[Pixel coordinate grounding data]
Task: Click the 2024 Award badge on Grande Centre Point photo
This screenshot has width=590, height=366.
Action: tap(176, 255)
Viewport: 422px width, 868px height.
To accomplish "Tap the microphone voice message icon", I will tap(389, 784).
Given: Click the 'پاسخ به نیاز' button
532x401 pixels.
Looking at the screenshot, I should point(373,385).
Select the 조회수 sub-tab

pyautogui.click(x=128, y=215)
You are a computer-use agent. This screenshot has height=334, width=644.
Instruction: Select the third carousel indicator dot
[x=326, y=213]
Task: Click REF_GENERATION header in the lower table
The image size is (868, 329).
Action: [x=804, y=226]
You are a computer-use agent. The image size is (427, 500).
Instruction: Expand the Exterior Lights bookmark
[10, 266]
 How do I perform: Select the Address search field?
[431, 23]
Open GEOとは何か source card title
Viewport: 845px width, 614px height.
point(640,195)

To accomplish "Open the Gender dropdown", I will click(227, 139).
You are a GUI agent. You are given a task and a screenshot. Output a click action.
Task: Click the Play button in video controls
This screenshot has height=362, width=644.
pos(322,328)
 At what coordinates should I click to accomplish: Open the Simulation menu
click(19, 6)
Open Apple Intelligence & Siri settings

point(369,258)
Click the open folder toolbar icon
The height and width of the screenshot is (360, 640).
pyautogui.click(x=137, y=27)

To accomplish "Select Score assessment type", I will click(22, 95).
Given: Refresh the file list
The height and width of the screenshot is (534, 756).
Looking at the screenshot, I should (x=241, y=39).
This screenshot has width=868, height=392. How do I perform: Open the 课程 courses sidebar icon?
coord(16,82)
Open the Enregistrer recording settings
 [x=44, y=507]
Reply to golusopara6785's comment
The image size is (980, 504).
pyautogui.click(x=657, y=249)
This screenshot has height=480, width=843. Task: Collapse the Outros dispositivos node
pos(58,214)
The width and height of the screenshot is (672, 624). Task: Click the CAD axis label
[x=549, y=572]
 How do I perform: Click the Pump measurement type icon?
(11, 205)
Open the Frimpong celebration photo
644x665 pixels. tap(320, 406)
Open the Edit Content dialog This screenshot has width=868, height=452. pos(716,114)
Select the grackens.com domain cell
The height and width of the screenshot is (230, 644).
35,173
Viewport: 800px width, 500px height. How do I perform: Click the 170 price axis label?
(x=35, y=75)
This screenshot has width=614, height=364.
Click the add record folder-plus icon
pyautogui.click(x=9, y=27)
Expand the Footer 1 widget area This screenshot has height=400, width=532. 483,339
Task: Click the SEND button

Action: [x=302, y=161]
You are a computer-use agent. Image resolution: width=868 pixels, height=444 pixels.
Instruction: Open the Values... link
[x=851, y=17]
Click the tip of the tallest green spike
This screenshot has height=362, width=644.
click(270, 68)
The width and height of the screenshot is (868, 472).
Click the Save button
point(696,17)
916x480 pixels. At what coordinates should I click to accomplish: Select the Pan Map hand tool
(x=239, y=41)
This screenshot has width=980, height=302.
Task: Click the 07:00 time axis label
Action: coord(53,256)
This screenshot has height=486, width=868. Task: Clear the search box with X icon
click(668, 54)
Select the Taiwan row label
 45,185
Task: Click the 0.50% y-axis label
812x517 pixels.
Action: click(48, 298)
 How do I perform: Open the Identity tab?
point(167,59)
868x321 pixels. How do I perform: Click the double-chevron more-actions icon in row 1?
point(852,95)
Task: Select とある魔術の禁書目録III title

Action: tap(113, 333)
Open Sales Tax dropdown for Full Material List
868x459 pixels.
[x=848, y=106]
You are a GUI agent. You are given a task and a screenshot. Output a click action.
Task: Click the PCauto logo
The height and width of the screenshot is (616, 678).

What to do:
Find the line that contains "Task: Select とある魔術の禁書目録III title". Repeat it and every line after it, exactly as written, up to and including the last line of the records above.

Solution to this problem:
Task: Select とある魔術の禁書目録III title

Action: tap(113, 333)
Open Sales Tax dropdown for Full Material List
868x459 pixels.
[x=848, y=106]
You are a GUI agent. You are given a task and a screenshot. Output a click action.
Task: Click the PCauto logo
The height and width of the screenshot is (616, 678).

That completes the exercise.